Wally Oppal’s Missing Women Commission of Inquiry is underway in Vancouver this week — a failure from the opening gavel, an epic national embarrassment.
27434mondaymagBrianKieran

Wally Oppal’s Missing Women Commission of Inquiry is underway in Vancouver this week — a failure from the opening gavel, an epic national embarrassment.

And I have had to do some serious rethinking on this sad affair.

Back in July, I wrote in this space: “If Oppal’s inquiry is to have any lasting benefit it will be its ability to identify protocols that can be implemented to ensure that our various law enforcement agencies are on the same page when such a terrible crisis is unfolding.”

That was true enough. But I also suggested the debate around the government’s refusal to fund legal representation for special interest groups amounted to needless pandering. I was wrong.

At the time, I failed to fully appreciate that the Vancouver Police Department and the RCMP and their platoons of $250-an-hour lawyers would ultimately have carte blanche to dodge and weave around the very thing this exercise should be about — accountability.

As I am writing this column, mere moments before Oppal is scheduled to get down to business, the B.C. Civil Liberties Association and Amnesty International have officially opted out.
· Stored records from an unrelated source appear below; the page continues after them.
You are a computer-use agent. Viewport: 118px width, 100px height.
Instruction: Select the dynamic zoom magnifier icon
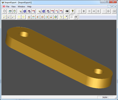pos(13,17)
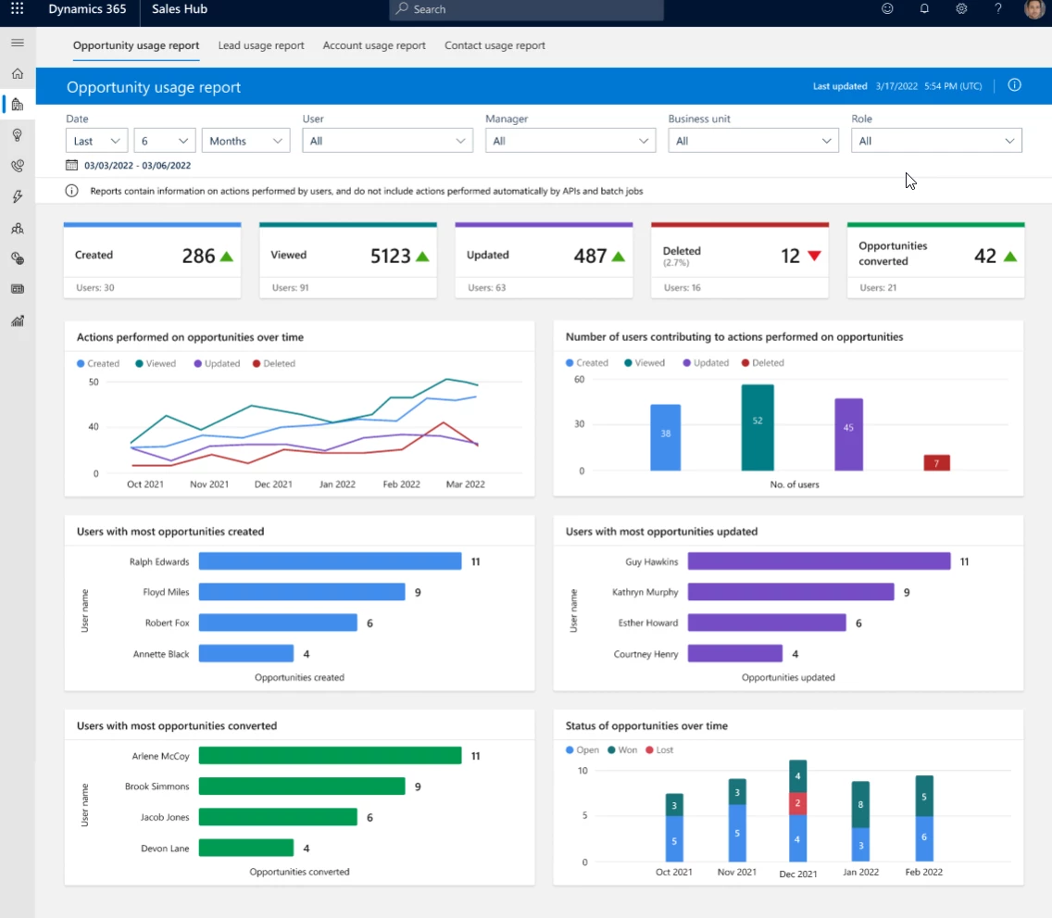This screenshot has width=1052, height=918.
Task: Open the Role filter dropdown
Action: click(936, 141)
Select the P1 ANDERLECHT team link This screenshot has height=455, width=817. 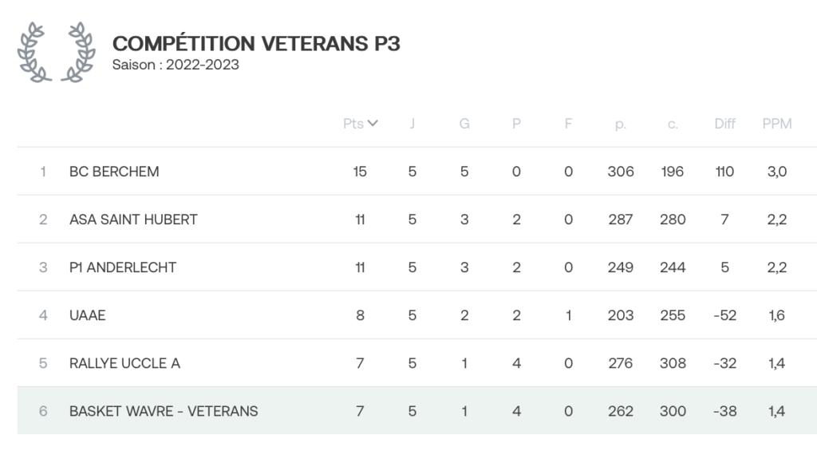tap(123, 267)
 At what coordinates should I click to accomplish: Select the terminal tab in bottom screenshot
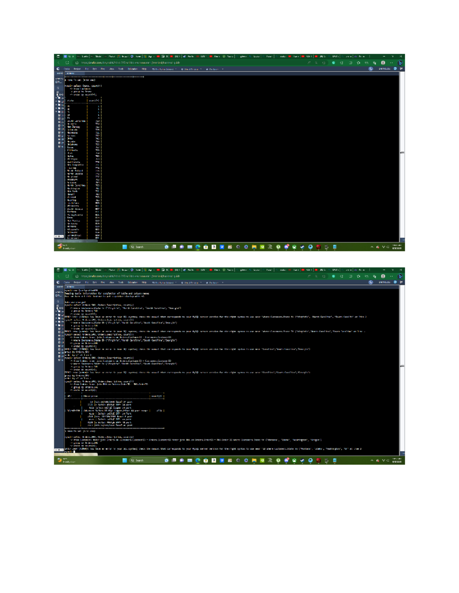pos(70,286)
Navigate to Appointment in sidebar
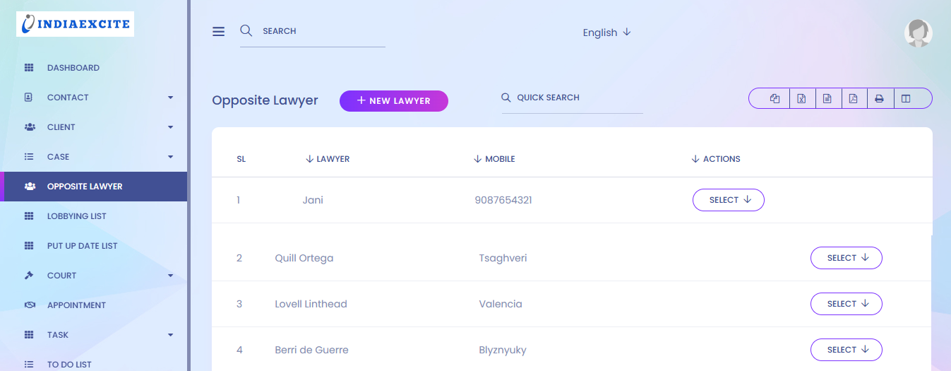 [x=76, y=305]
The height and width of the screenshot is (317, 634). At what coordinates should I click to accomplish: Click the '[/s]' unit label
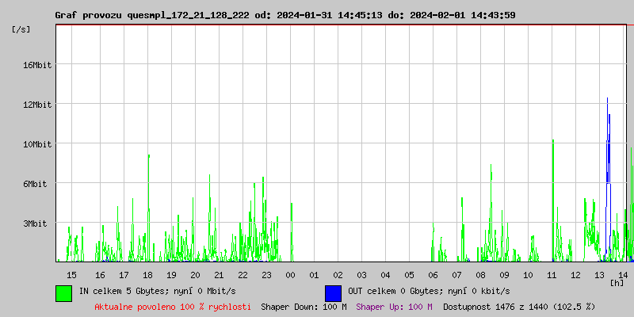pos(21,29)
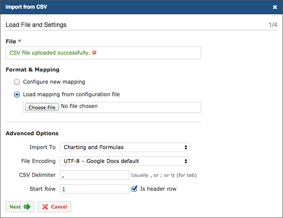Screen dimensions: 283x218
Task: Click the Next button
Action: click(x=20, y=207)
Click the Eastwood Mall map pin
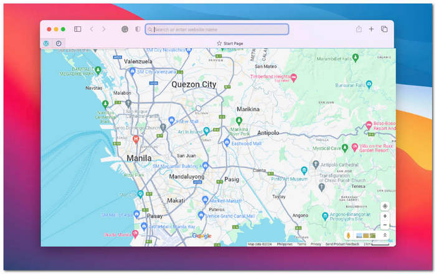This screenshot has height=274, width=436. tap(227, 143)
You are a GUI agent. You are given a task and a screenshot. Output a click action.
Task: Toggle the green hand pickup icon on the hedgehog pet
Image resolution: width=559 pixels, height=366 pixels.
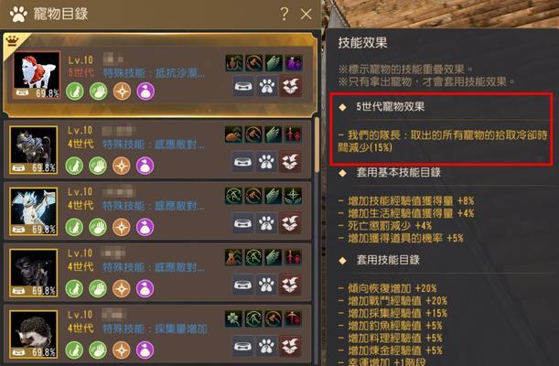pos(98,350)
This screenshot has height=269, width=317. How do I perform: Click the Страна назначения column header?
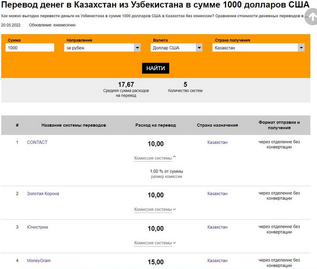click(217, 125)
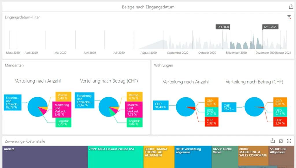296x168 pixels.
Task: Select the 9.11.2020 marker on the timeline
Action: click(223, 27)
Their exit represents the tail end of the boycott avalanche. By my count, 20 of the 21 groups granted standing before the commission have pulled out because of the government’s refusal to budget $1.5 million for legal representation. There have even been calls for intervention by the United Nations.

Amnesty International Canada Secretary General Alex Neve says: “We could not allow our presence to be seen as supporting a process that has gone so far off-track. It’s not a level playing field; we’re not even on the same field.”

Union of B.C. Indian Chiefs President Stewart Phillip expressed bitter disappointment. “After 20 years of candlelight vigils, demands for an inquiry into why hundreds of aboriginal women were going missing, after crying endless tears, First Nations and women’s groups get nothing.”

B.C. Civil Liberties Association lawyer Michael Vonn has estimated the inquiry will generate a million pages of testimony. In the cops’ corner there will be at least 14 lawyers, and in the public interest corner there will be just four or five with at least two of them helping pro bono.

The police have already established a combative tone. They are seeking to ban the names of sex offenders in documents to be made public at the inquiry. Jason Gratl, representing Downtown Eastside sex trade workers, is fighting the ban.

Sean Hern, a lawyer representing Vancouver police, says investigative documents, including police notes, contain the identities and sensitive personal information of a large number of people.

“It is our view that unless that information is already public information or is for some reason necessary to publicize as part of the commission’s work, it should remain private and be redacted from exhibits that are made publicly available,” Hern says.

At the same time, Gratl says police are opposing his application to have sex trade workers give evidence anonymously by affidavit.

Anyone who thinks the police are in this to help shed light on an awful chapter of our criminal history is sadly mistaken. The police are in this to cover their asses. And, they are doing it with taxpayer-funded legal help.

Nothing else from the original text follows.